The Benefit of the Doubt + Complacency
You know, whoever said that giving someone the benefit of the doubt when you’re upset and you think you have a good reason to be is either an idiot, or a liar. It is a choice in every moment what you think of another person, and an active choice to forgive. You have to allow yourself to not believe in snap judgments.
“I am going to choose to believe that this was not his/her intention. I will choose to accept that I do not know all the details of this situation, and even if I did, I am just as guilty of making the same or similar mistakes. I will choose to still be kind, still be respectful, still try to be classy, and trust that God will resolve this situation without my ego. I trust that whatever wrong was done, if it has been done, was forgiven by Jesus on the cross. And I trust that in knowing my imperfections, I will be better able to love others, who are also imperfect.”
That is what it looks like for me. I am trying to get back in the habit of doing this. I can’t remember doing this in a way that I maintained for a longer period of time, and I can’t remember at what period in my life I first started or stopped. Nonetheless, it’s powerful to realize you are upset, and in that moment, decide to forgive. To not postpone it. To not base it on other people’s actions, which you do not control. If you are supposed to forgive, you need to do it today, and regardless of anyone else’s decisions. You are responsible for your own conduct, and you cannot control anyone else’s, no matter what duties or responsibilities you may have assumed. It is fair to give others the benefit of the doubt if you are a Christian, because you are merely recognizing that you are in no place to count them as worse than yourself; you are equal and equally stupid for even thinking about arguing. If you have the option to live in peace or to cause a problem, you are an idiot for staring problems that you can’t unravel. You are an idiot for complicating other people’s lives with your drama. And if you are an idiot, then I am an idiot, and often, I can be. I am wrong pretty regularly, but I know that being able to freely say that and work to resolve my conflicts peacefully (if not quietly) makes me a stronger person, and someone more people want to be around. I may not have all the answers. But why not try to do a little better at something I care about, if I’m able? There is no reason I can’t still learn. There is no reason I can excuse my actions unto someone else. This is my choice, and this is my life. Enough.

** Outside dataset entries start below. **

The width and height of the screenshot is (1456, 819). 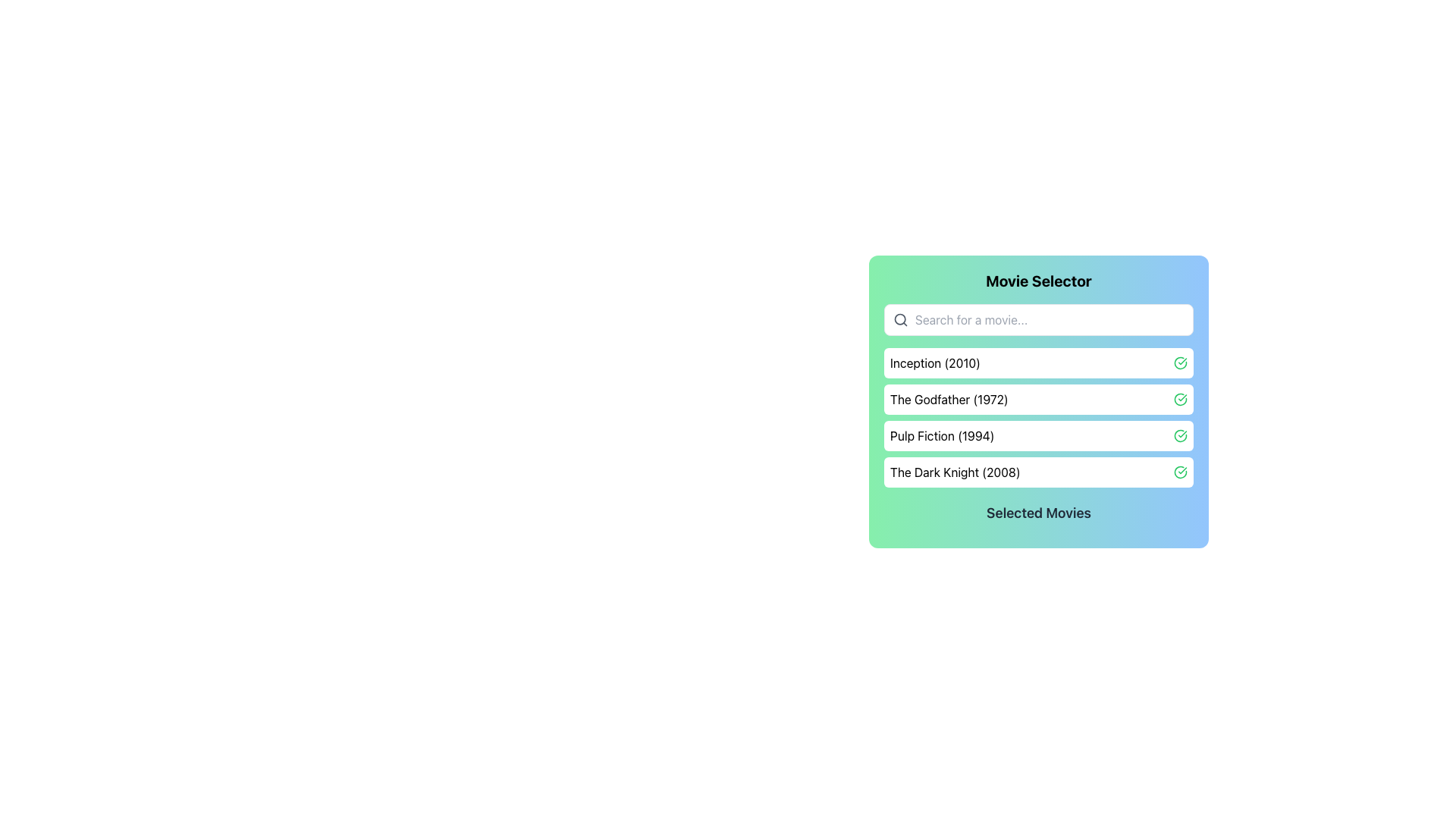 What do you see at coordinates (1037, 472) in the screenshot?
I see `the selectable movie item in the list` at bounding box center [1037, 472].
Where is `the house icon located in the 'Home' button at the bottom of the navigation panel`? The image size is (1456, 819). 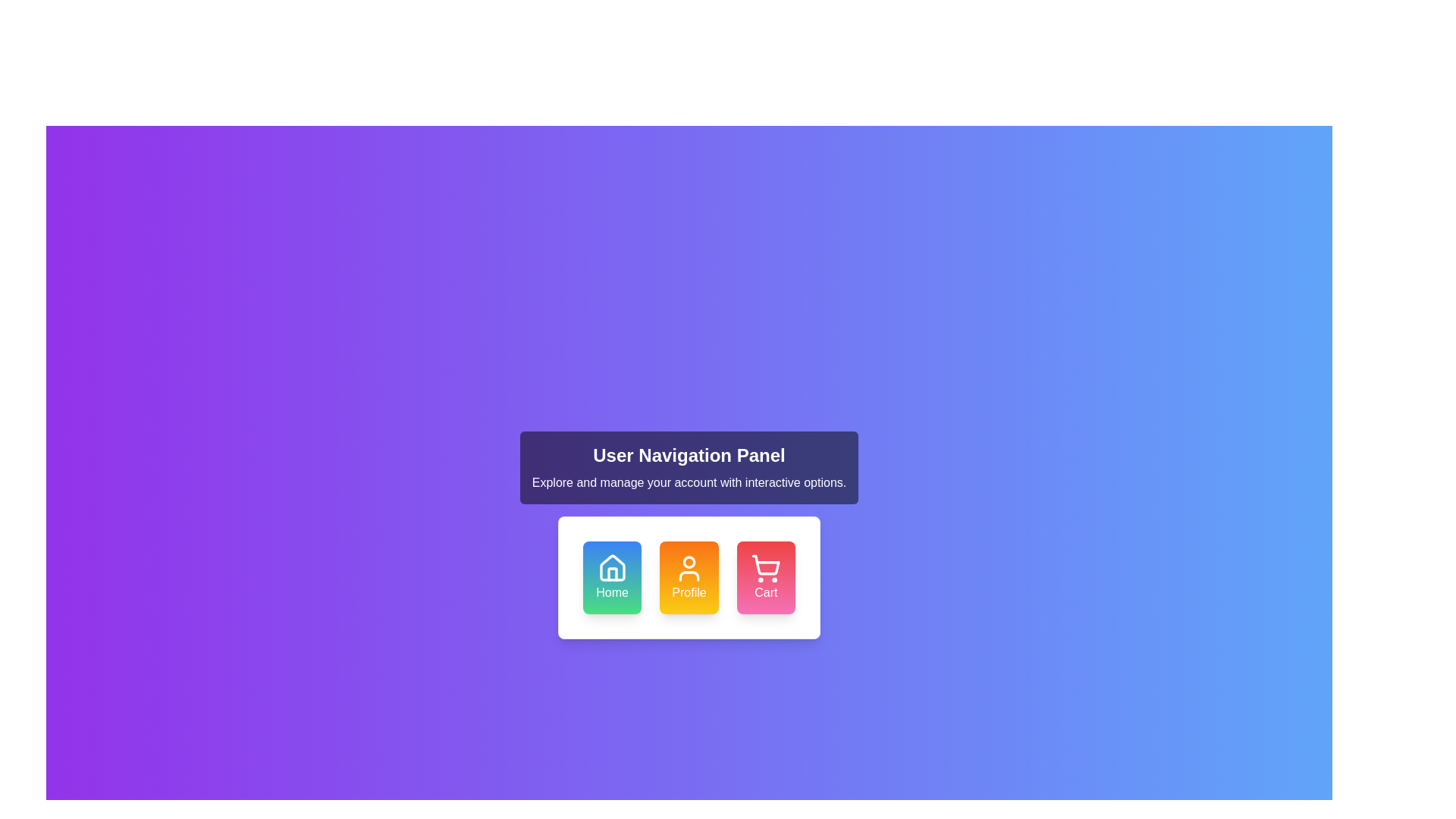 the house icon located in the 'Home' button at the bottom of the navigation panel is located at coordinates (612, 568).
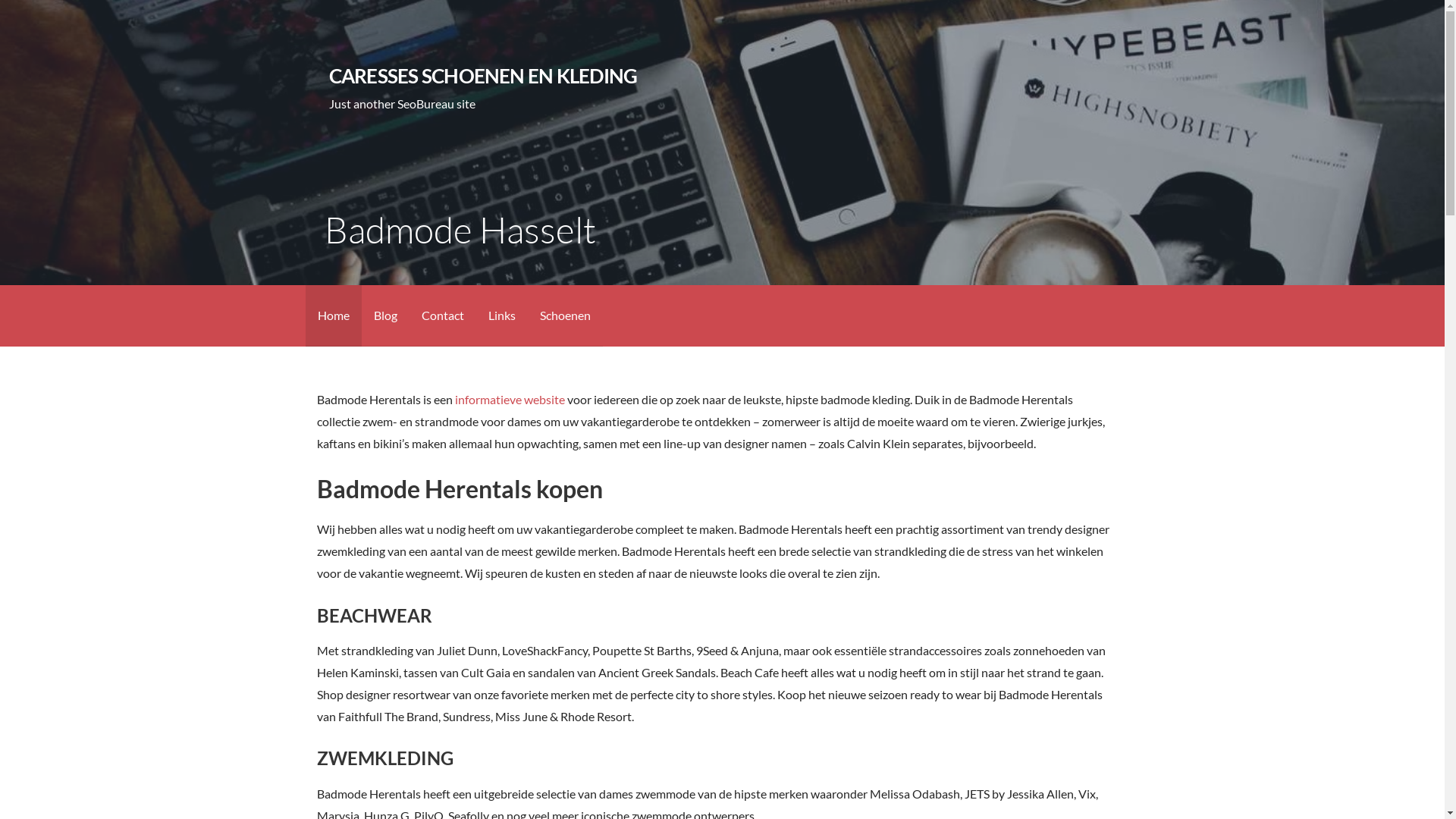  Describe the element at coordinates (331, 315) in the screenshot. I see `'Home'` at that location.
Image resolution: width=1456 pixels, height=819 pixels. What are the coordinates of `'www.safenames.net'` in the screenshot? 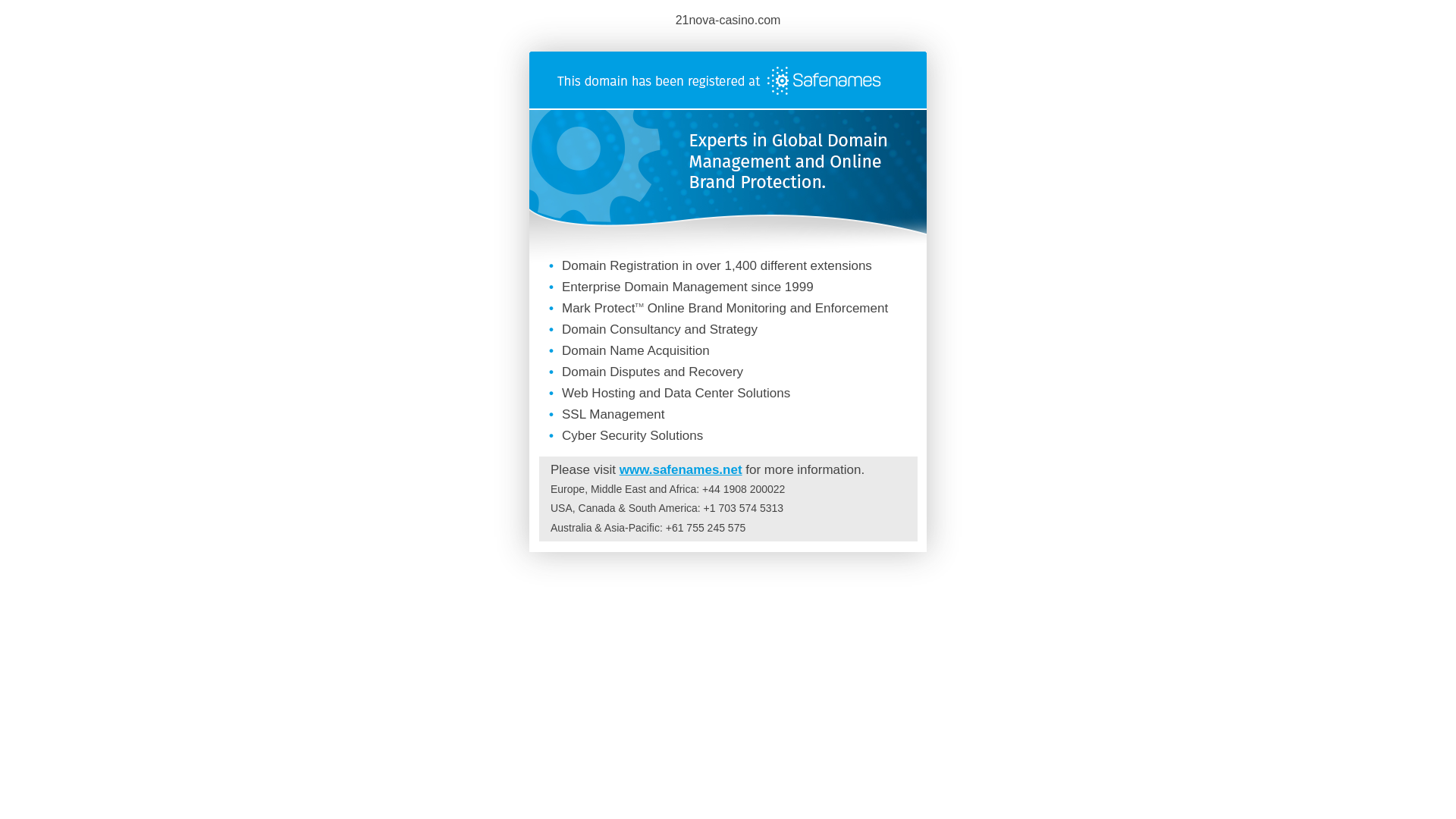 It's located at (679, 469).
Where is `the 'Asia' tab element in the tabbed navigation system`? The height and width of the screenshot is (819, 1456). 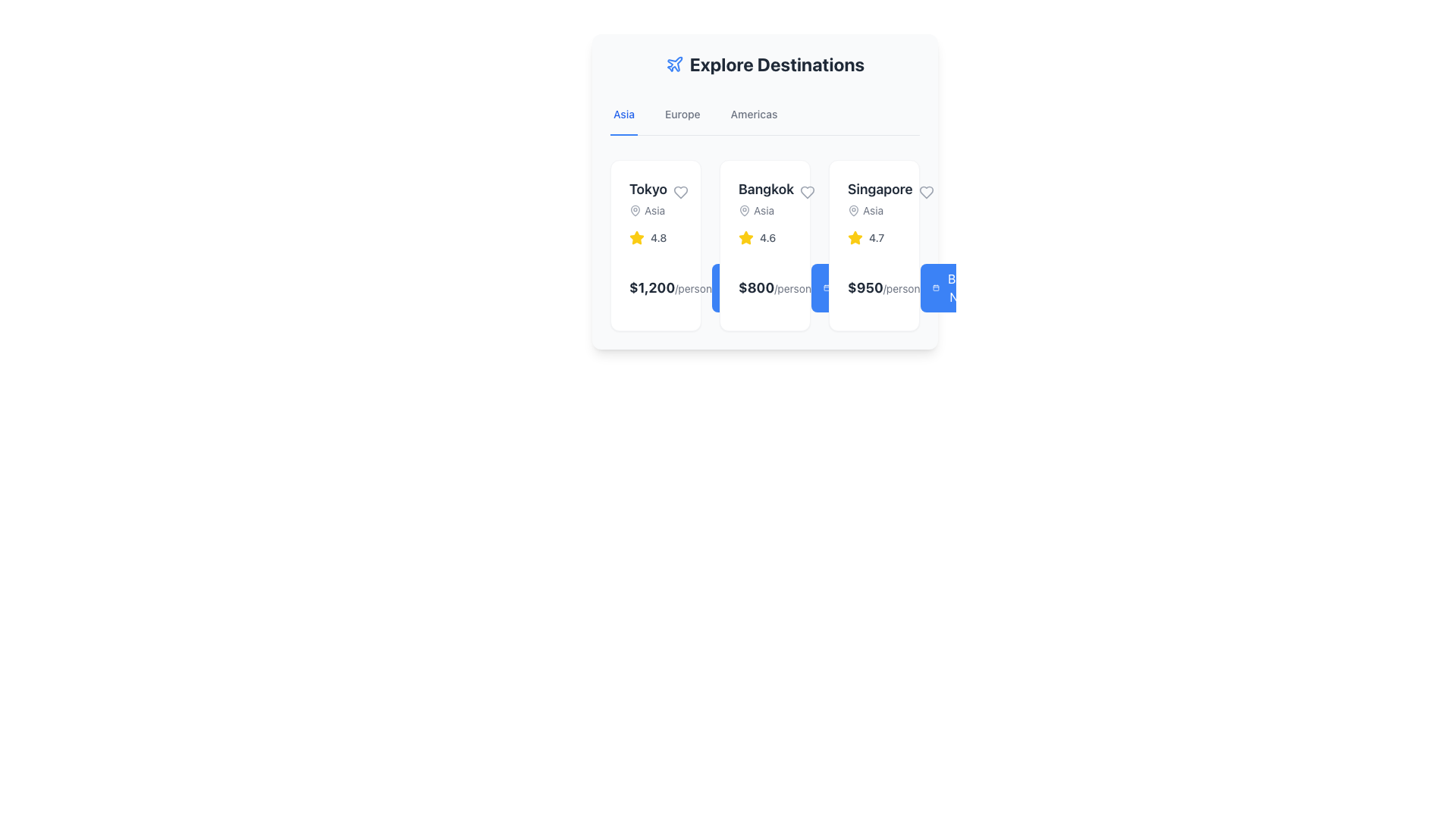 the 'Asia' tab element in the tabbed navigation system is located at coordinates (624, 114).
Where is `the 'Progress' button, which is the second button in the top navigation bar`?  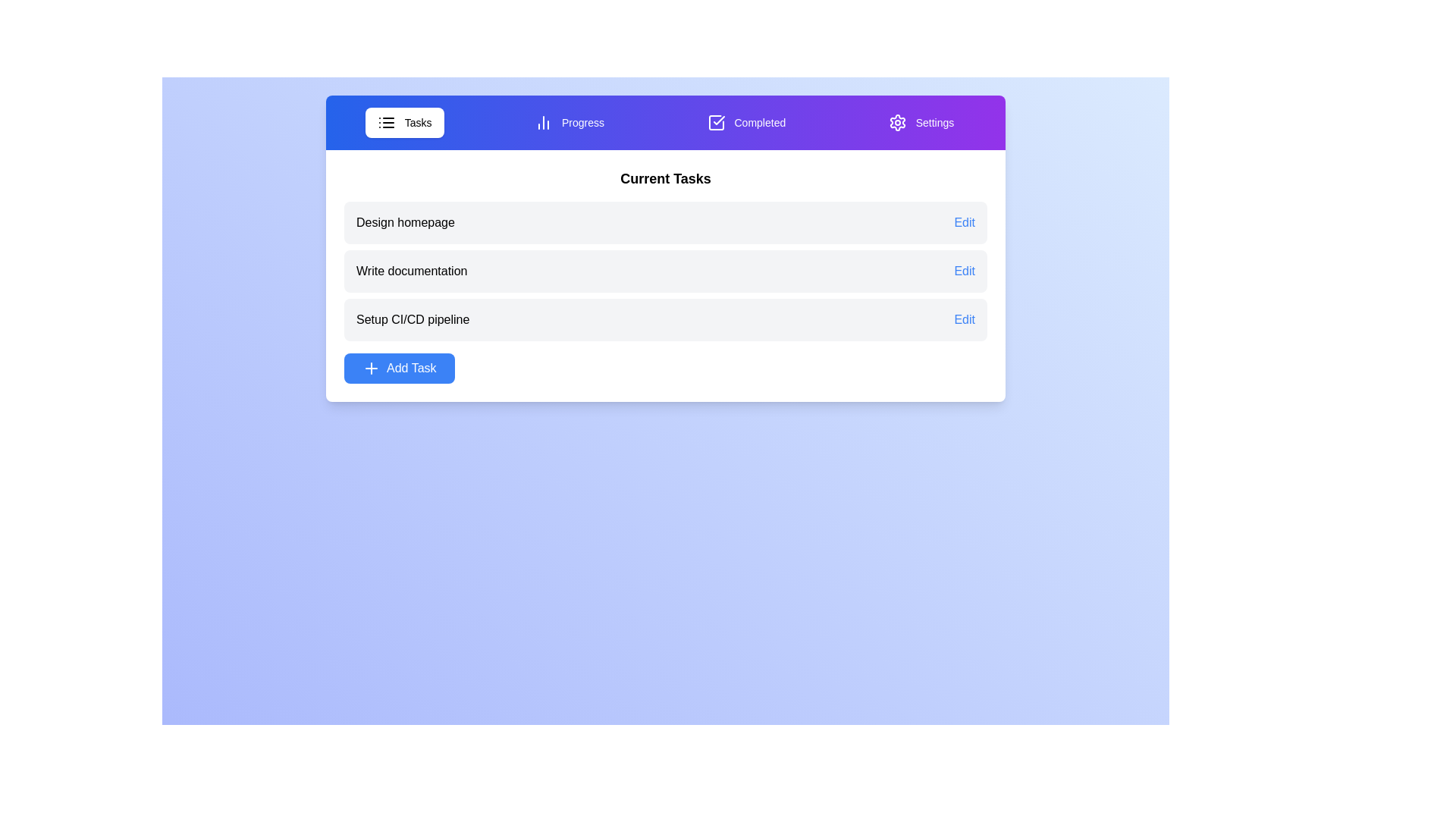 the 'Progress' button, which is the second button in the top navigation bar is located at coordinates (569, 122).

I am irritated pretty often with how complacent I can get. I don’t expect perfection of myself, but dang, can I be stubborn. I resent having to devise trickier and trickier ways of calling myself out at my own idiocy when I’m being dumb. I know I need to take my own medicine, but the thing is, having high standards sucks equally for the person that holds them and the people that don’t meet them, when that includes oneself. I can do better not to judge others. I can struggle to make that happen, because it’s worth it. I do not condone complacency in myself, and I try to distance myself from it in others, just because it makes me uneasy. That isn’t meant to judge anyone, it just is. I would rather be a miserable failure who is trying her absolute best then a happy go lucky, ungrateful jerk who calls it good enough. I don’t accept that, and I don’t think God would either.
We all have choices to make, and although I can’t choose to be less wrong, I can choose to be more gracious, having been given grace. I can choose to forgive, having received forgiveness. The gifts and means I have been given are mine alone to steward; they go to waste if I do not guard them and treat them with respect. Even if I’m broke and clueless, I still have my life, and that is the greatest gift I could imagine. I am not okay with just wasting my time and energy on anything, and I hope that in whatever I do, I might do it better over time, given grace, for God’s glory and not my own. I can be pretty thick-headed, but I trust him to make up for the moments I make an idiot of myself, that is pretty frequent. It isn’t beating yourself up to know you can do better, and resolve to do it. I can, and so I should. Not everyone can. Not everyone ever realizes what they’re missing out on, to simply take themselves seriously or put effort into knowing Jesus Christ. That is all I can ask for, and nothing I deserve, so I better make dang sure I make it matter, while I’m still alive. Enough. I can spout off words all day like a faucet but if I can’t admit where I’ve failed and have honesty over that, I am a freaking idiot.
If I am sick of hypocrisy, let me be the first to decide to make an effort to reduce it. I can be kind. I can be patient. I can do my best to remember that I too am flawed. I’m sick of accepting my weakness as good enough, instead of giving it to God. I’m sick of being obnoxiously dramatic when I can simply decide to be better and say nothing, except to use fewer words when it matters, listen better, and acknowledge what good does come, most of the time. I’m so over feeling ungrateful, and even though it’s only been a couple days, that crap adds up quick. It’s getting to be too much, to merely accept where I’m at. Even at about 48 hours worth of complacency, it’s a garbage experience period. I can do better. I was made to do better. Let’s see what more can come from God’s work in my life. I trust him. Let’s go.